Interesting that KPLR wasn't carried.
I don't know if you're referring to Columbia or Centerville (Iowa) but that's true in both places.
Centerville had a string of franchise elections in the late 1960s. One proposed franchisee was going to offer KPLR, brought in by microwave relay. But they were going to charge $6 a month for service, and a local group came up with a proposal for a system that was going to charge $5 a month, but that system would not bring in any independent stations. Guess what happened?
The $6 a month system was voted down, the $5 a month system was voted in, and that's what we got.

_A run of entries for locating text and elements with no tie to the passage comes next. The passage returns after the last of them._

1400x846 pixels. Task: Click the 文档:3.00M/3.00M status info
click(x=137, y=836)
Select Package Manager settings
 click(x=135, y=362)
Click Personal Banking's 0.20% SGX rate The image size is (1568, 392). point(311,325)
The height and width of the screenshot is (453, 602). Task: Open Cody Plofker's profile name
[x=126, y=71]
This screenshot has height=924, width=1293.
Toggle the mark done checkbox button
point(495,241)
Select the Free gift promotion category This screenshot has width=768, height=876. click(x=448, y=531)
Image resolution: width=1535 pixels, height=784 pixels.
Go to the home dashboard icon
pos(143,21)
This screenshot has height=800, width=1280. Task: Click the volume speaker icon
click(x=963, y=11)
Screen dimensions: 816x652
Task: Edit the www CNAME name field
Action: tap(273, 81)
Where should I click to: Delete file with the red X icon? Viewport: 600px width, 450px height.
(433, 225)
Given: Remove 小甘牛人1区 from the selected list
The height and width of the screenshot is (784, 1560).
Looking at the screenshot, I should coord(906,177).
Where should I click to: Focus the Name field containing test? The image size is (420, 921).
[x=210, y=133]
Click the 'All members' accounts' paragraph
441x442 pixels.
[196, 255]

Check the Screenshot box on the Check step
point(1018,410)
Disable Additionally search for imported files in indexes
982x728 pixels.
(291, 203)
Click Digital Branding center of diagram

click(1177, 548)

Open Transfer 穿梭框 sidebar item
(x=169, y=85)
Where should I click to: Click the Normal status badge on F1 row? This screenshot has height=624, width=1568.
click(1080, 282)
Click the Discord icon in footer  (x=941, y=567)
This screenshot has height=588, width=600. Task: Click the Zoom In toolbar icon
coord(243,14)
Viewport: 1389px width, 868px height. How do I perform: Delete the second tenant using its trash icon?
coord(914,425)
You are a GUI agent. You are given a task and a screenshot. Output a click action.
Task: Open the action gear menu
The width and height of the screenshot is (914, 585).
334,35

As for Columbia, there's a long and rancorous history of cable TV controversies. There were two local stations until 1971, with ABC programming fit in on the two stations on a space-available basis, and always in black and white. Over time, local viewers started expressing their unhappiness with the limited choices. And, in the university community, the lack of an NET (later PBS) station was a major complaint. Finally, a cable franchise was approved in 1977, from a new St. Louis company that promised a high-capacity system for the time...22 channels. This spooked the local TV stations, especially the new UHF that had come on the air in 1971 as an ABC affiliate. There were negotiations. The local stations did not want an independent outlet on the system. They were fine with having PBS from Kansas City and St. Louis. But they especially feared KPLR, which had started functioning as a mini-network with carriage on many outstate systems. There was a cross-state CARS band system at the time, piping in St. Louis and Kansas City stations for the Moberly and Jefferson City cable systems. (Don't ask me why those two systems were up and running well before Columbia was...I don't know.) The new Columbia system bought into that relay, which also had KBMA (now KSHB) from Kansas City available. The new system proposed replacing KPLR with KBMA in Columbia, and that was deemed acceptable. I believe St. Louis's KDNL was not on the CARS-band relay at all.
Columbia did get some of the early satellite channels that surrounding communities didn't have the capacity for, and converter boxes were used from the very start. HBO was available, too.
One channel not shown on that card was CBN, which, if I recall correctly, was put on channel 20. Madison Square Garden came a little later and was on 22.